Незадолго до окончания войны он получил письмо с острова Мэн, письмо, которое, как выяснилось, было в пути без малого четыре с половиной года, письмо от смитфилдской горничной, он не ответил, проигнорировал письмо, как будто не хотел никаких напоминаний о том, что уже давно было в прошлом. Клара послала письмо по адресу еврейской организации в Блумсбери-Хауз, но к Хиршфельдеру оно пришло, проделав невообразимый зигзагообразный путь по всевозможным адресам, и чистой насмешкой было то, что оно так долго скиталось, брошенное в ящик в Порт-Эрин или в Порт-Сент-Мэри в южной части острова, в то самое время, когда адресат еще находился в Дугласе, тамошнем главном городе, до которого можно было доехать на автобусе всего за час. Рассказ Клары о том, что ее забрали через две недели после его ареста и вначале держали в лондонской тюрьме, потом переправили из Блэкпула на Мэн, был прочитан Хиршфельдером поздно, слишком поздно, как и строки о том, что она его любит, приедет к нему, где бы он ни был, родит ему детей и всегда будет его ждать.
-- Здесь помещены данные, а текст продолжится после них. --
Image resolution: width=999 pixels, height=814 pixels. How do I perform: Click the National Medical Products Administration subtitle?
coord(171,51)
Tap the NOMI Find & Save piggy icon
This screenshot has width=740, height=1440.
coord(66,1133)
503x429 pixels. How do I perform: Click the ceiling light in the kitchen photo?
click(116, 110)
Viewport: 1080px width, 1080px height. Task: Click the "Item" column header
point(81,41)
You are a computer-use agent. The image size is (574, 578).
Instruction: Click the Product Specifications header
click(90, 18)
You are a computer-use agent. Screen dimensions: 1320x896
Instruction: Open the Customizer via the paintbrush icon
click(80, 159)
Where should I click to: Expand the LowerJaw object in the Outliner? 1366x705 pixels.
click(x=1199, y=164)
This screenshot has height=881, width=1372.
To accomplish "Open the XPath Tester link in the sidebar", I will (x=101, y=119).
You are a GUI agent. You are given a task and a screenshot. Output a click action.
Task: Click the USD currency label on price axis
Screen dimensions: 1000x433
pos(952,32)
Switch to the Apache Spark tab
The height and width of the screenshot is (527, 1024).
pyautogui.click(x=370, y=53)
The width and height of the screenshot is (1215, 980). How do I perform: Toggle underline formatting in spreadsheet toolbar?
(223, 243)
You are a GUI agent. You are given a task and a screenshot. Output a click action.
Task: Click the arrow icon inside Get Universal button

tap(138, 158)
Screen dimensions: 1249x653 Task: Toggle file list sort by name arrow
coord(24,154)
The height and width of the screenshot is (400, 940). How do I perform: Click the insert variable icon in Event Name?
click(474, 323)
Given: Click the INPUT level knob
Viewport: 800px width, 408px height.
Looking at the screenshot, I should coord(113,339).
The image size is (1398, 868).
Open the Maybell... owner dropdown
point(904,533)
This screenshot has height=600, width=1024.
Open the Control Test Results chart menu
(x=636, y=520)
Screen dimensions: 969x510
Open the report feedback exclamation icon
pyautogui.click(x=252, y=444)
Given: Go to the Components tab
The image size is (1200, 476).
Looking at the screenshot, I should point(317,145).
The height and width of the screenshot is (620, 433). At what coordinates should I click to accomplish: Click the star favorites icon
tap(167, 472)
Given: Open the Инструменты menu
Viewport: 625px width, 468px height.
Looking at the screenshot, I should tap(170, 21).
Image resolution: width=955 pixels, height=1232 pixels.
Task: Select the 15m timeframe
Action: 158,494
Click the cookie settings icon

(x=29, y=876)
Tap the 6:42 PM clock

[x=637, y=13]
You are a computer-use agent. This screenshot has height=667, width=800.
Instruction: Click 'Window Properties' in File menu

Он не нашел ничего лучше, чем назвать ее фантазеркой, и, похоже, на него не произвела впечатления чудовищная абсурдность ситуации, похоже, он не почувствовал боли и не подумал, что только и надо было тогда — удрать через один из выходов лагеря, а дальше рвануть пешком через пустошь или вдоль берега, всего-то день пути, и он был бы с нею, подкупил бы охрану у ворот женского лагеря или сторговался с кем-нибудь из местных, имевших пропуск для входа в лагерь, или выдал себя за родственника, получил свидание — со временем их разрешили — и в темном углу лагерного сарая, который был отведен для свиданий, или в бывшем танцевальном зале одной из гостиниц украдкой положил бы руку ей на грудь и шептал ей на ухо несуразные нежности или сидел, от волнения проглотив язык. Нет, он, кажется, и правда не стал забивать себе голову размышлениями о том, что было бы, почувствуй он, что все эти месяцы она находилась так близко, он, видимо, не сожалел об упущенных возможностях, принял все с покорностью, которая граничила с равнодушием, никогда больше не упоминал о Кларе, или нет, упомянул один-единственный раз, когда Кэтрин спросила, как бы он хотел назвать свою дочь, вот тут он назвал ее имя, — Клара, сказал он и повторил: Клара, красивое имя, Клара, да, это имя ему нравится.